(Provided records begins)

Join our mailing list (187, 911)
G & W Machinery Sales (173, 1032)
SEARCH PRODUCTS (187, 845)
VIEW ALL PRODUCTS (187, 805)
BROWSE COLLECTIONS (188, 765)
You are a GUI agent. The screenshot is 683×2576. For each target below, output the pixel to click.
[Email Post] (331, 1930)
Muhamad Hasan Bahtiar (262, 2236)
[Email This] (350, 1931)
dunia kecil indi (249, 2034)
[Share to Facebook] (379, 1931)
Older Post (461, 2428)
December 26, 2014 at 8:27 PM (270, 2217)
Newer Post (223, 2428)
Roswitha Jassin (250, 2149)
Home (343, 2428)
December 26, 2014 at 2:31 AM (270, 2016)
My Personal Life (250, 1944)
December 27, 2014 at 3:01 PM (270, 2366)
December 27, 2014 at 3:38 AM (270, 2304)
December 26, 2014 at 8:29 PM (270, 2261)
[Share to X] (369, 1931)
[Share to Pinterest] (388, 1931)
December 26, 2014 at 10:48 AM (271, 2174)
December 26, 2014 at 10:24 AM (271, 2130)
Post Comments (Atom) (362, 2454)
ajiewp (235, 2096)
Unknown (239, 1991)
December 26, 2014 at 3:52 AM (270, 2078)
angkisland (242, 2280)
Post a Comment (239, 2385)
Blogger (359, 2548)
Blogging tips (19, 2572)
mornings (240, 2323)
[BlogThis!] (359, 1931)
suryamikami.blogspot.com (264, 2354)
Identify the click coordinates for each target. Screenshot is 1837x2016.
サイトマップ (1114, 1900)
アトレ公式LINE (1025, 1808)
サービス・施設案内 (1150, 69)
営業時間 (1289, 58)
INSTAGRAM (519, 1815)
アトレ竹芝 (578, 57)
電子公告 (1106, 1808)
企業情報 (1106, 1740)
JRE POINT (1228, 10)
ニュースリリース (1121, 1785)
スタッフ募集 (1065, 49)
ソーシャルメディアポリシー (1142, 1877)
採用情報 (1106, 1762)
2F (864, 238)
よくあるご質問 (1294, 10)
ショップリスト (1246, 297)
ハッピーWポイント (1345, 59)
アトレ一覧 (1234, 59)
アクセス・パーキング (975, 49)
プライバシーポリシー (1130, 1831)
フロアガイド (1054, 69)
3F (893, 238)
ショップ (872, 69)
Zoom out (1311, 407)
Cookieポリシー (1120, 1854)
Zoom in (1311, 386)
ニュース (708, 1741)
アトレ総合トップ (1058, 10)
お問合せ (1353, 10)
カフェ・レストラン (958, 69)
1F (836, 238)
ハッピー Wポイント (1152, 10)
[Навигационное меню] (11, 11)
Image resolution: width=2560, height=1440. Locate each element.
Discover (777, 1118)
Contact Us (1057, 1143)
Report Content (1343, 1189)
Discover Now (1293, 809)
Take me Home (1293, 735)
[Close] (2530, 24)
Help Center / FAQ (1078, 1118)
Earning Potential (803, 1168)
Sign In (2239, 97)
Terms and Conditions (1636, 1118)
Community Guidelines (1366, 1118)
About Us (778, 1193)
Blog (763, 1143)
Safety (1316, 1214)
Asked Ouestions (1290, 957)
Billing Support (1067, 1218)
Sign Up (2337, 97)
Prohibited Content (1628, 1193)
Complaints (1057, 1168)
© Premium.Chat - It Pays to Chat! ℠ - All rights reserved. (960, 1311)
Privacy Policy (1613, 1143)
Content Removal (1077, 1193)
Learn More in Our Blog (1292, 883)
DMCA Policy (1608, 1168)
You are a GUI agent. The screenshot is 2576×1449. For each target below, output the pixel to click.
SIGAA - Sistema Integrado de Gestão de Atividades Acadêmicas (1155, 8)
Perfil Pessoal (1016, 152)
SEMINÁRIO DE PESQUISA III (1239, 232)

(Provided records ends)

Exercise objective> Word for word, restate the lines above from the line containing "ショップ (872, 69)" through the line containing "SIGAA - Sistema", with both included and nothing else.

Solved problem>
ショップ (872, 69)
Zoom out (1311, 407)
Cookieポリシー (1120, 1854)
Zoom in (1311, 386)
ニュース (708, 1741)
アトレ総合トップ (1058, 10)
お問合せ (1353, 10)
カフェ・レストラン (958, 69)
1F (836, 238)
ハッピー Wポイント (1152, 10)
[Навигационное меню] (11, 11)
Image resolution: width=2560, height=1440. Locate each element.
Discover (777, 1118)
Contact Us (1057, 1143)
Report Content (1343, 1189)
Discover Now (1293, 809)
Take me Home (1293, 735)
[Close] (2530, 24)
Help Center / FAQ (1078, 1118)
Earning Potential (803, 1168)
Sign In (2239, 97)
Terms and Conditions (1636, 1118)
Community Guidelines (1366, 1118)
About Us (778, 1193)
Blog (763, 1143)
Safety (1316, 1214)
Asked Ouestions (1290, 957)
Billing Support (1067, 1218)
Sign Up (2337, 97)
Prohibited Content (1628, 1193)
Complaints (1057, 1168)
© Premium.Chat - It Pays to Chat! ℠ - All rights reserved. (960, 1311)
Privacy Policy (1613, 1143)
Content Removal (1077, 1193)
Learn More in Our Blog (1292, 883)
DMCA Policy (1608, 1168)
You are a GUI agent. The screenshot is 2576×1449. For each target below, output the pixel to click.
SIGAA - Sistema Integrado de Gestão de Atividades Acadêmicas (1155, 8)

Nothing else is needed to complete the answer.